Now, take that flow of liquid and pass it through the tip of a syringe at short, high-speed pulses and do it multiple times. The environment becomes even more inhospitable to cells travelling in the blood, effectively shredding most all them.
That is, except, for the malignant cancerous ones.
This is the finding that surprisingly came out of a recent study from the University of Iowa. Researchers there discovered that after passing blood samples through a syringe needle in a series of millisecond pules of high fluid shear stress, nearly half of the malignant cancer blood cells survived, while most of the healthy and benign cancer cells were destroyed. What’s more, the rate at which the malignant cancer cells survived increased greatly after a few trials, indicating that they were somehow responding to the stresses by toughing themselves up for the ride.

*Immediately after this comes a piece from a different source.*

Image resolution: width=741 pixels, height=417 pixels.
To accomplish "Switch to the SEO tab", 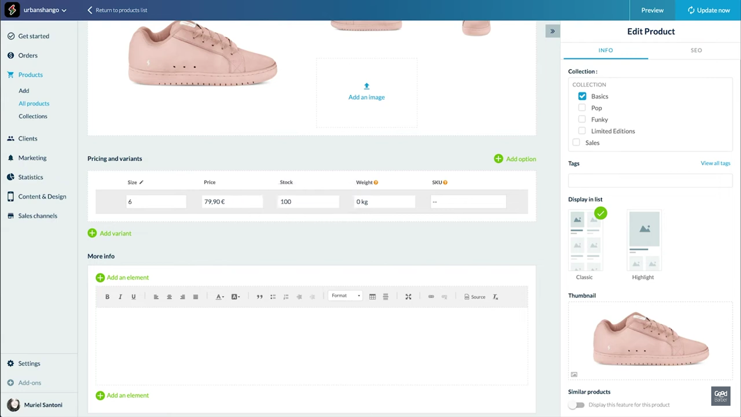I will point(696,51).
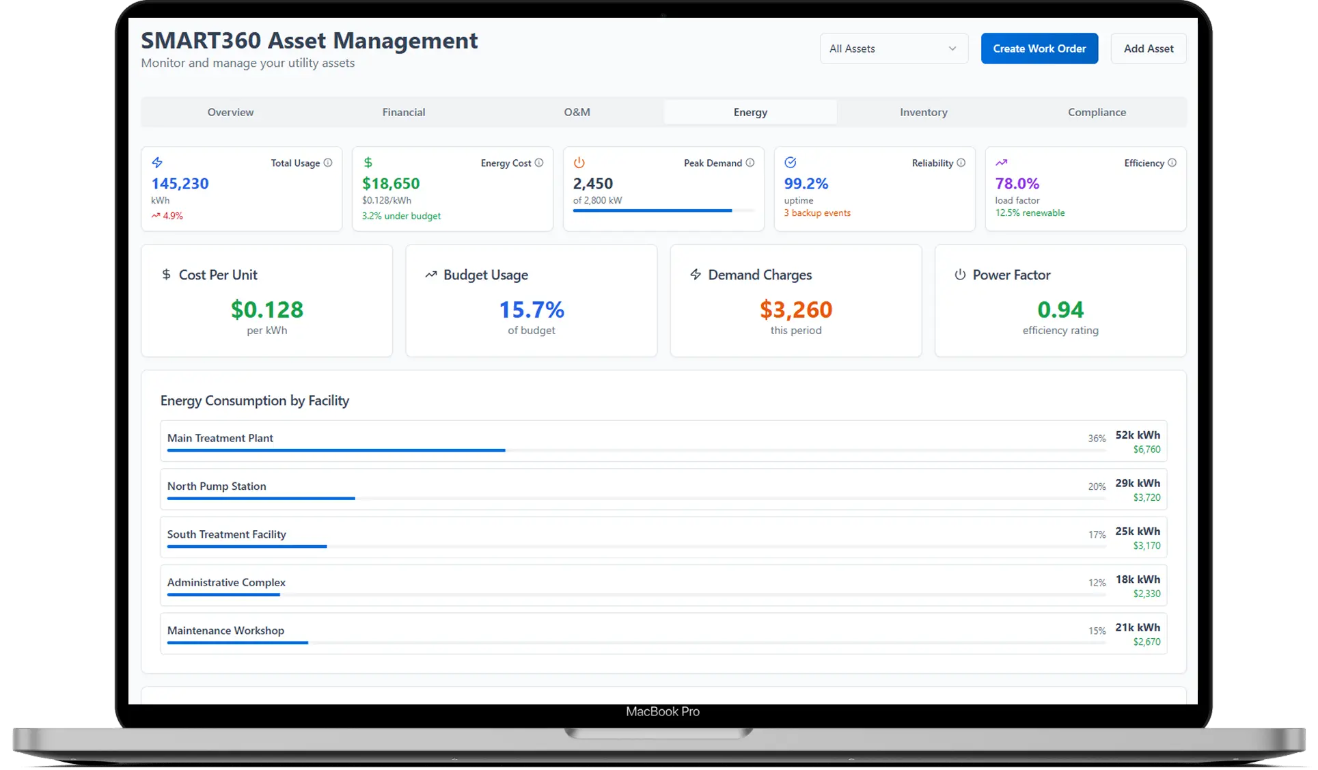1318x770 pixels.
Task: Click the Add Asset button
Action: point(1148,49)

On one hand, this isn’t exactly great news. It is the malignant cancer cells that are responsible for spreading cancer throughout the body and greatly diminishing a patient’s chance of survival. On the other hand, it provides the basis for potential new diagnostics to determine what’s going on inside of a person suffering from cancer. If, for example, a doctor could simply draw some blood and pass it through the ringer in order to determine the presence and number of malignant cells pulsing through a person’s veins, it would be a much easier test for the patient that cutting them open and taking biopsies of new and old tumor growths.
The scientist who discovered this result was a graduate student at the time conducting an unrelated study, who has now used the results to procure his own research funding. The next step is to translate the findings into patient specimens and determine whether it can be useful in a context that is clinically meaningful, like determining whether a cancer is progressing or if it may respond to a particular therapy.
The study “Resistance to Fluid Shear Stress Is a Conserved Biophysical Property of Malignant Cells” was published in PLoS ONE by Michael Henry, associate professor of molecular physiology and biophysics at the University of Iowa Carver College of Medicine.